全長 844-footの U.S.S. Makin Island は、ガスタービンと電気モーターのハイブリッド強襲揚陸艦だ。
調達価格は $2.5 billion であった。
なんと機関科員は、在来艦の半分の12人で済んでいる。
かつての蒸気タービン軍艦は、いったん罐を冷やしてしまえば、数日かけて蒸気圧を上げないかぎり出航はできなかったものだが、このフネは、機関が冷えた状態から1時間以内で出航ができる。
Makin Island’s electric power comes from a pair of diesel generators. 電気は2基のディーゼル発電機から得る。※ようやくこの記事により、主機のガスタービンやその余熱では発電はしていないらしいと見当がついた。
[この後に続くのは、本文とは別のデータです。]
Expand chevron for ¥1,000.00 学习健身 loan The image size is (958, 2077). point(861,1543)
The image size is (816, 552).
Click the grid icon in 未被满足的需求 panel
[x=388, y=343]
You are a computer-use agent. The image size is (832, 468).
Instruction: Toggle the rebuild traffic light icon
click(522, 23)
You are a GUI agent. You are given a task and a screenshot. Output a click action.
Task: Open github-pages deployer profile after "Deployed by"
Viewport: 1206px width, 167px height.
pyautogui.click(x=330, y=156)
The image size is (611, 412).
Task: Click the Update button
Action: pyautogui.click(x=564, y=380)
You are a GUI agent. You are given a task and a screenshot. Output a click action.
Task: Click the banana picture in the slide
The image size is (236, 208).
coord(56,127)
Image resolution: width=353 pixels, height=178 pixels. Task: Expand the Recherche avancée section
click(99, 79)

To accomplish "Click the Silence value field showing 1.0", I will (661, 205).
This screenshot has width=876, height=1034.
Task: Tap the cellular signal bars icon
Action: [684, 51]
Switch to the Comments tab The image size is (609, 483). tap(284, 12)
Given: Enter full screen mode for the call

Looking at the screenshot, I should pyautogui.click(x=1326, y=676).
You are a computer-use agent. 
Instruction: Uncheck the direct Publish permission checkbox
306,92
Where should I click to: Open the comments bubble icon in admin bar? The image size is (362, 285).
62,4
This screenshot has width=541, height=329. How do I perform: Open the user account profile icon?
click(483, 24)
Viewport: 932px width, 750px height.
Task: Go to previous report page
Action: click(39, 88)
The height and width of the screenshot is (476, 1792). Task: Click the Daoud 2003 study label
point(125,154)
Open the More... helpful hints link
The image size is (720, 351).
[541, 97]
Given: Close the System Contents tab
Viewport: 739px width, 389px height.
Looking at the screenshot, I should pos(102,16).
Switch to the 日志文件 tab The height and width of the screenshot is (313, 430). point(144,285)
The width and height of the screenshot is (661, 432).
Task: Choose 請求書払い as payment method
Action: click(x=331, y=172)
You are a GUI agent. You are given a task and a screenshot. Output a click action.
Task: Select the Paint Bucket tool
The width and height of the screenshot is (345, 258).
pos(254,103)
camelina oil は 1ガロンあたり $65 である。※この記者はジェットA-1と海軍用JP-5燃料の区別はつけていないように見える。
そのカメリナはモンタナで栽培したものだ。
いま、米海軍の艦艇の 17% (空母と潜水艦)が核動力である。
そして海軍長官いわく、もし長期的に原油価格が1バレルあたり $150 になれば、すべての軍艦を核動力とするのが経済的になる、と。
※余談。可倒式の風力発電塔の塔それ自体を起電機の梃子とすることができるのではないだろうか? つまり、ただの1本の長い直立円筒を、地表面の高さに位置したユニバーサルなヒンジによって支え、そのヒンジの下の地下空間には、円筒の延長としてのアームが直結されており、アームの先にはカウンター・マス(対錘)がぶらさがっている。風が円筒を横に押せば、地下部分のアームが動揺するから、その運動エネルギーをジェネレーターで回収できる。台風並の強風にさらされれば、塔は、〈柳に風〉と倒れるだけで、破壊はされないだろう。